暗号研究の歴史に名を残す
米国標準暗号「DES」の解読実験を成功に至らしめた「線形解読法」は現在,暗号の分野における重要な研究成果の1つとして認知されている。写真は,1997年に開催された暗号関連の国際会議「CRYPTO’97」で,参加者にお土産として配られたTシャツである。過去3000年にも及ぶ暗号の歴史の中で,公になっている出来事や研究成果の代表例として約20件が紹介されている。最新の成果が,松井充氏が考案した線形解読法。「1994....Linear cryptanalysis」と記されている。なお最古のトピックは「1900BC....Non-standard hieroglyphics」。古代エジプトでは,動物や植物,身の回りの物を形で表した象形文字(ヒエログリフ)を碑文に刻んでいた。紀元前1900年ころのある書記が,標準外のヒエログリフを用いた。これが有史上の最古の暗号文と見なされている。(写真:福田一郎)

MISTYが変えたもの

 KASUMIが第3世代携帯電話の標準に採用され,三菱電機の暗号研究を取り巻く環境は大きく変わった。

 三菱電機の情報セキュリティ事業は,一挙に世界中で認知されるようになった。顧客の信頼感は,それまでとは比較にならないほど高まった。竹田が立ち上げた時,三菱電機の情報セキュリティ事業が擁する人員は,たったの13人だった。現在,竹田の後を継いで事業を引っ張る勝山光太郎の下には,関連会社を含め70~80人もの人材がいる。

 KASUMIそのものも実用期を迎えた。NTTドコモが2001年10月に始めた第3世代携帯電話「FOMA」の端末は,例外なくKASUMIの暗号処理回路を搭載している。KASUMIの採用は,次世代の携帯電話にとどまらない。2002年7月,欧州のGSM Associationは,GSM方式の携帯電話機にKASUMIを利用することを決めた。GSM方式は,欧州やアジアで依然として広く使われている。MISTYの血を引く製品は,ますます裾野を拡大しそうだ。

 「MISTYの唯一の欠点は,若いことである」――。竹田や松井らが,MISTYの売り込みに苦心していたころ,実績に乏しいMISTYは,このように揶揄された。MISTYの仕様が固まってまだ6年。若いことに変わりはないが,若さに不釣り合いなほどの成功を収めた。今やMISTYの実績を疑う者はいない。暗号学会では,早くもMISTYは解読実験の対象になっている。かつて松井がDESの攻略を目指したように,多くの研究者がMISTYの鍵を暴こうと切磋琢磨する。

 今も松井は立ち止まっていない。

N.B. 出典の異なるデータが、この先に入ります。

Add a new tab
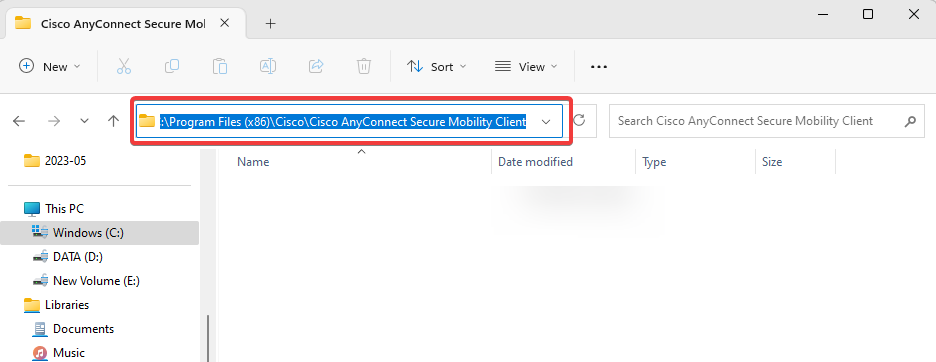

MISTYが破られる日を見越して,次なる暗号アルゴリズム「Camelliaカメリア」をNTTと共同開発した。DESの後を継ぐ米国標準暗号「AES」の強力な対抗馬だ。三菱電機に入社して十余年。数学者への道を断念した失意の青年は,押しも押されもせぬ暗号研究の権威になった。

 MISTYにかかわった研究者は,それぞれ思いも寄らなかった人生を歩んでいる。MISTYの事業化を先導した竹田は,情報セキュリティの認証事業を手掛ける企業へ移り,新たな挑戦を始めた。誤り訂正符号の仕事を求めて三菱電機に転職した山岸篤弘は,今では情報処理振興事業協会(IPA)で暗号技術の評価事業に奔走する毎日だ。旅行代理店で各国を巡ることを夢見た近澤は,暗号の標準化で世界を股に掛けている。市川と反町は,今も回路規模の削減に日夜取り組む。そして,やっぱり押し掛け相談役を買って出る時田――。

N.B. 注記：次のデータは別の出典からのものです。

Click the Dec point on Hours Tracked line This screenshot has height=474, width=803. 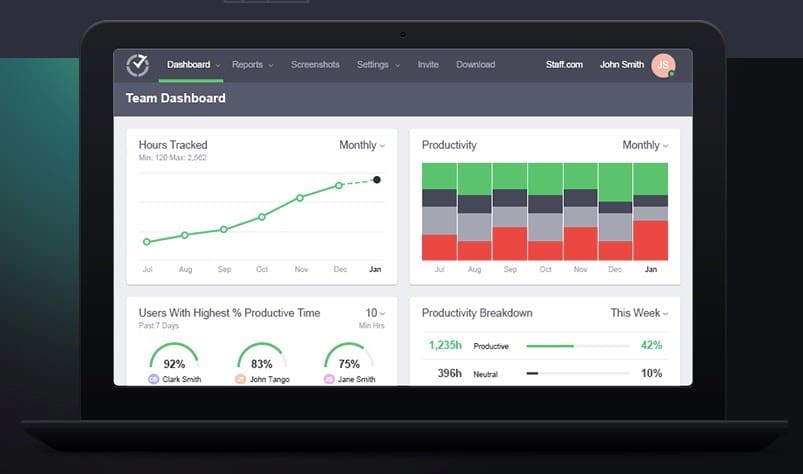(x=339, y=185)
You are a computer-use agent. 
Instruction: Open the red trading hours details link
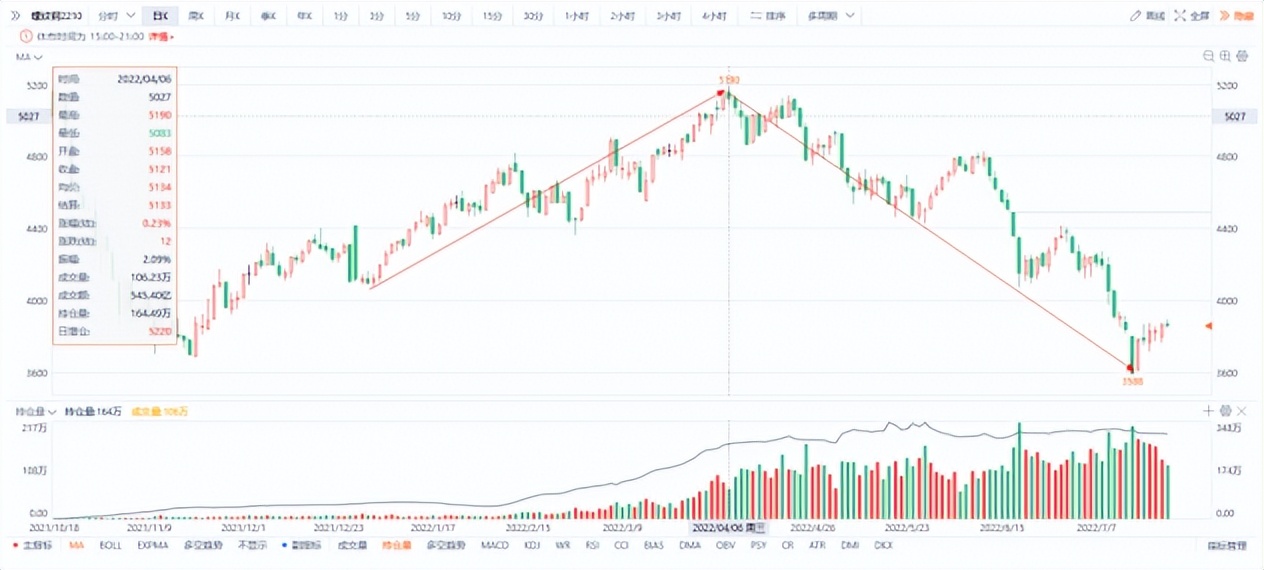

 振り返れば,すべての始まりは,松井の胸に浮かんだ一つの疑問だった。

 「暗号解読って,一体何だろう」  =敬称略

参考文献
1)近澤ほか,「日本発の技術を3GPPが採用,アルゴリズム『KASUMI』の全貌」,「モバイル・インターネット最前線」,日経BP社,pp. 194-199,1999年.